Mr Krause describes a structure that is 600 x 2000 x 1500 mm. For
impact-echo this is a bounded structure that will respond with many modes
of cross-sectional vibration, and the resulting waveform and spectrum will
be complex and difficult to interpret. No one who understands the
capabilities and limitations of impact-echo would attempt to locate flaws
in a structure of this shape without first performing extensive
3-dimensional, finite-element, computer simulations to obtain detailed
information about the response of the solid structure. Mr. Krause states
that computer simulations were performed for his specimen, but no details
are given. The only computer simulations we know to be successful for a
case such as this are those described by Sansalone et al. in references
[39, 40, 41] in http://www.ndt.net/article/0298/streett/refer.htm
Even with information from computer simulations it is unlikely that
impact-echo signals from flaws at the mid-point of the 600mm dimension in
a 600 x 1500 x 2000mm structures can be separated from the cross-sectional
mode signals. It has been made very clear in published papers on the
impact-echo method that structures bounded in 2 dimensions, such as beams
and columns, respond differently from plate structures, which are defined
as structures in which the lateral dimensions are at lease five times
greater than the thickness. The impact-echo response of beams and columns
is discussed at length in Chapters 21 and 22 in the book by Sansalone and
Streett: http://www.impact-echo.com/Impact-Echo/bullbrie.htm

A 600mm thick slab that has lateral dimensions greater than 3 or 4 meters
will respond to impact-echo tests as a plate, and it will be a
straightforward matter to locate many types of flaws.
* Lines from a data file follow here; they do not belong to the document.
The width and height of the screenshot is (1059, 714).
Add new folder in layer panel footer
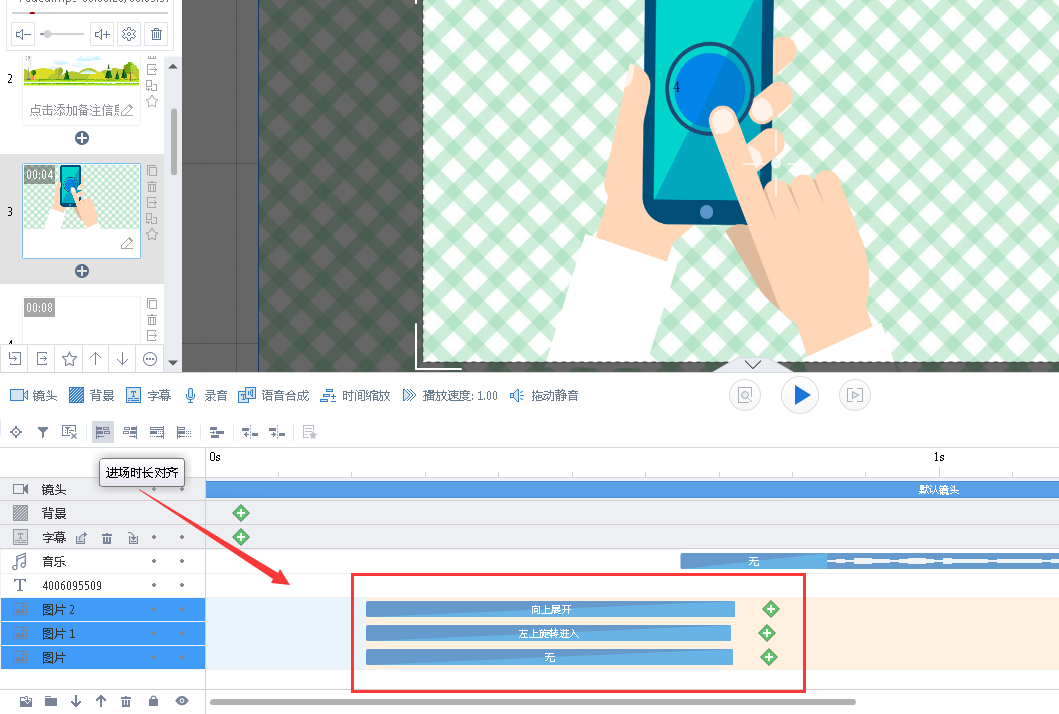coord(51,701)
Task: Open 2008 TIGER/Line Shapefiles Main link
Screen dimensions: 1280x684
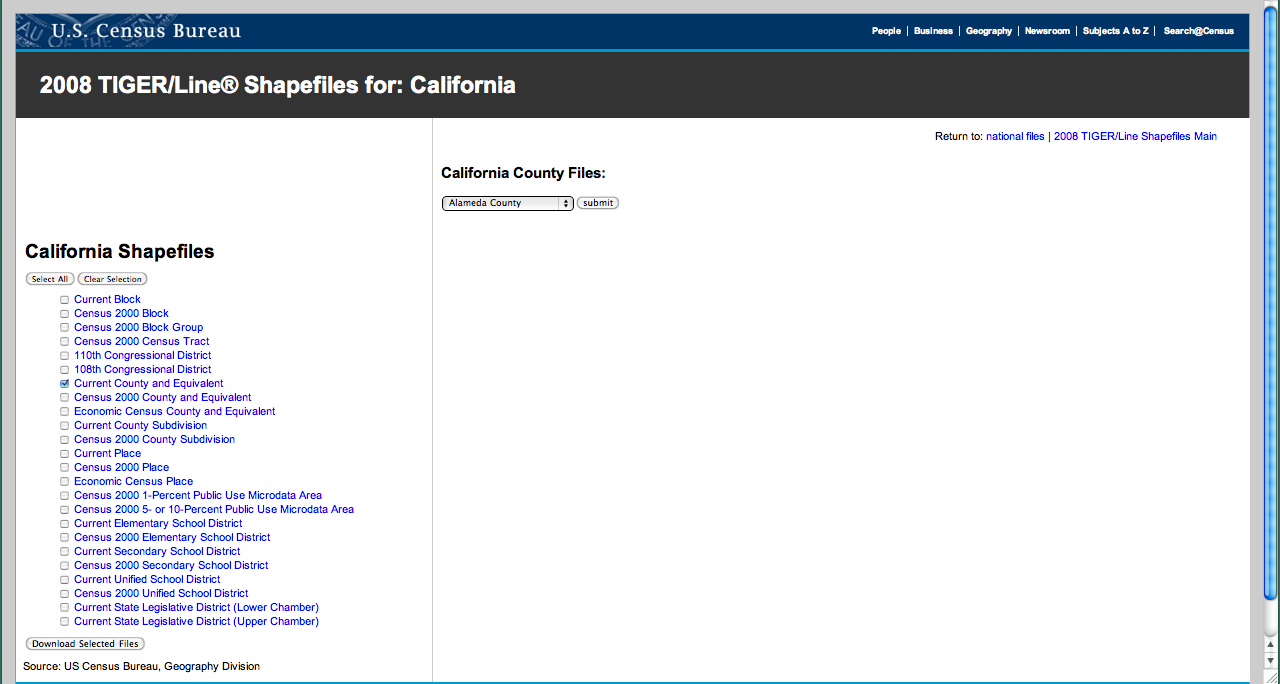Action: (1135, 137)
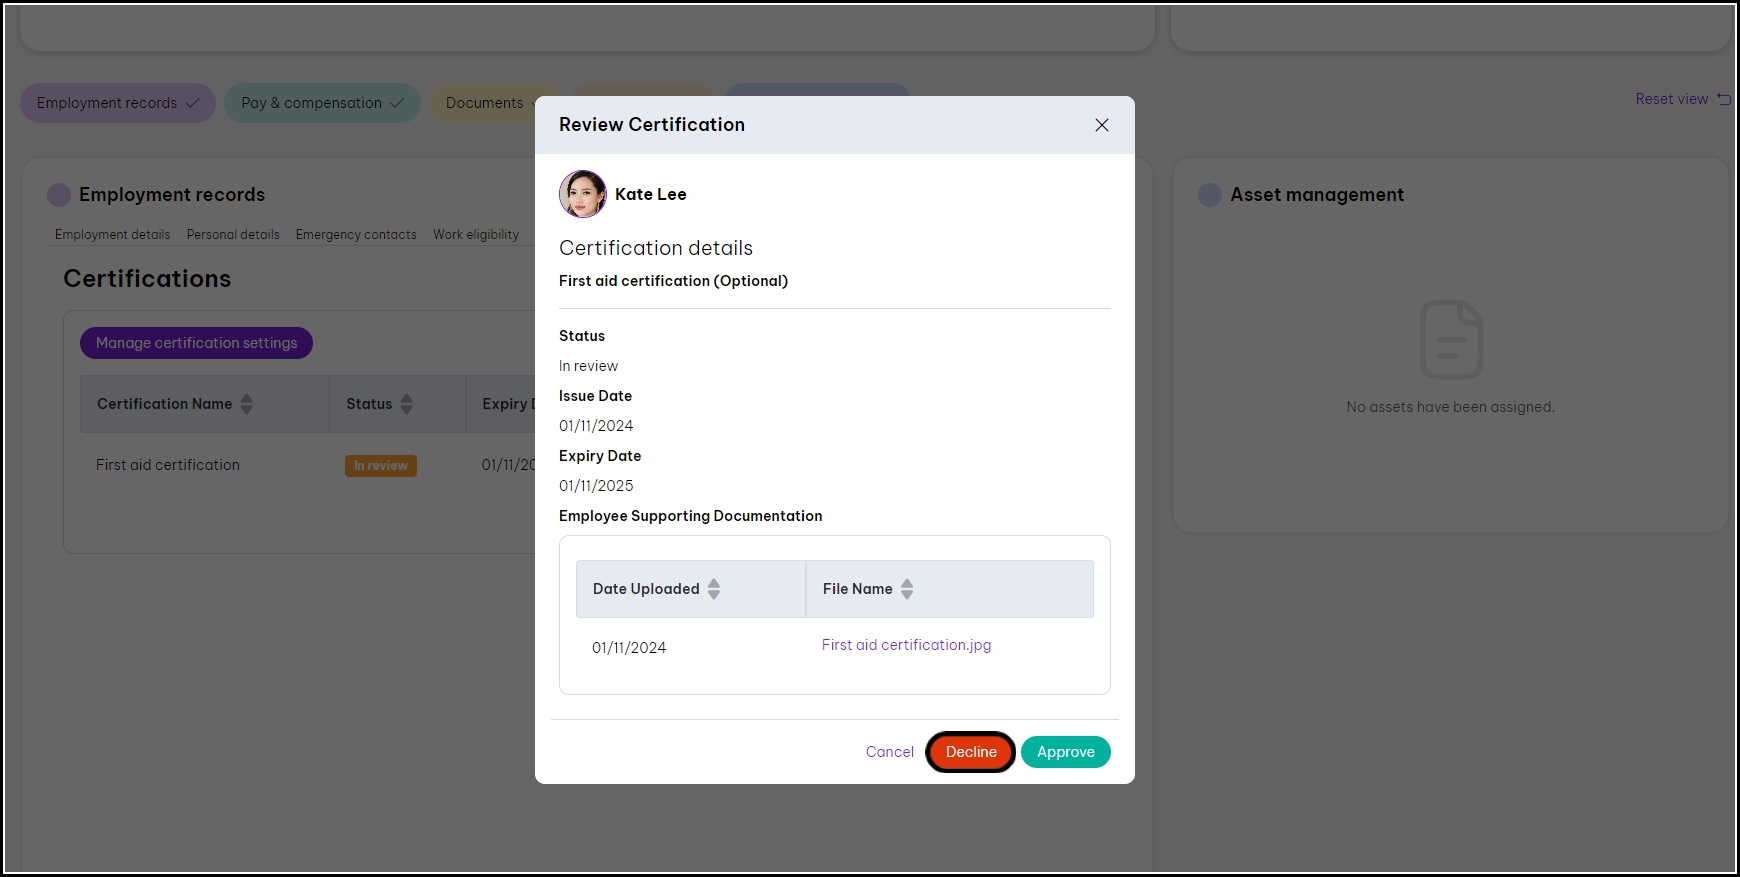Sort Certification Name column arrows
The image size is (1740, 877).
pyautogui.click(x=246, y=404)
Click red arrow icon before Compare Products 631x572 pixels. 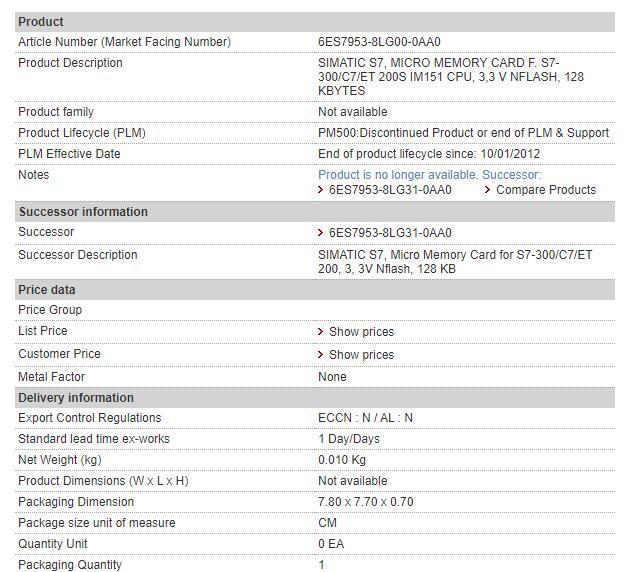tap(487, 190)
However, a
post-tensioning duct located at a depth of 300mm (one-half of the
thickness) presents a special case. Multiple P-wave reflections from the
steel in a fully grouted duct will have the same frequency the P-wave
reflections from the bottom of the plate, and it will not be possible to
identify the response from the fully grouted duct. It will, however, be
possible to identify a void in the duct. For ducts that are located well
above the middle point of the thickness, both grouted and ungrouted ducts
can be detected. This is explained in Chapter 18 of the book by Sansalone
and Streett. If the ducts are located very close to the bottom of the
plate, they may be too deep to be detected. In Chapter 9 of Sansalone and
Streett it is pointed out that flaws with lateral dimensions less than
about one-fourth of their depth cannot be detected. A 100mm wide flaw at a
depth of 450mm, in a 600mm thick plate, cannot be detected. If the opposite
side of the plate is accessible, where the depth is 50mm to 100mm, the flaw
can easily be detected.

If the post-tensioned structure to be tested is a portion of a beam or
column, such as the web of an I-beam, then locating voids in grouted tendon
ducts will be straightforward only if the dimensions of the web are such
that it behaves as a plate for impact-echo purposes. This was exactly the
case in the testing the beams of a large highway bridge in the northeastern
United States in 1995. The webs of these beams were 200mm thick and the
lateral dimensions were 2 meters or more. The post-tensioning ducts were 70
to 80mm beneath the surface. After preliminary impact-echo tests, which
identified both ungrouted and fully grouted regions in the ducts, several
ducts were opened using a jackhammer, and the impact-echo predictions were
found to be 100% accurate. Photographs of the bridge and of the opened
sections of the post-tensioning ducts can be found in the published papers
on this project, and in Chapter 18 of the book by Sansalone and Streett.
The published papers are references [11,12] in

In summary, I wish to point out that in the article on impact-echo in this
month’s on-line journal, Sansalone and Streett have said that impact-echo
can be used to locate voids in grouted tendon ducts in MANY TYPES of
post-tensioned structures. It has never been claimed that it will be
successful for all post-tensioned structures. The inability of impact-echo
to locate voids in the ducts in the specimen tested by Mr. Krause and
others is very predictable, and it is regrettable that others may have made
the claim, in advance, that impact-echo would be successful in this case.
However, it would be wrong to generalize from Mr. Krause’s experience, and
conclude that impact-echo cannot locate voids in the tendon ducts of any
post-tensioned structure. Those who wish to understand the capabilities and
limitations of impact-echo in detecting voids in the grouted tendon ducts
of post-tensioned structures should read the book and the published papers
cited above.

In answer to Mr. Krause’s question about the effects of steel reinforcing
bars on impact-echo tests, I refer those who are interested to Chapter 17
in the book by Sansalone and Streett. The short answer is that impact-echo
is not a suitable method for LOCATING reinforcing bars. By choosing the
proper diameter of the sphere used to make an impact, it is usually
possible to minimize the impact-echo response of the bars, as long as they
are bonded to the concrete, and this makes it possible to focus on other
problems. Cracking caused by corrosion of steel reinforcing bars, and the
resulting deterioration of the surrounding concrete is easily detected. A
project which saved more than $5 million in repair costs in a California
sea wall was concerned with exactly this problem. A report on this project
by the U.S. Federal Highway Administration can be found on the web at
http://www.ota.fhwa.dot.gov/roadsvr/CS011.htm. Additional details,
including photographs, can be found in Chapter 17 of Sansalone and Streett.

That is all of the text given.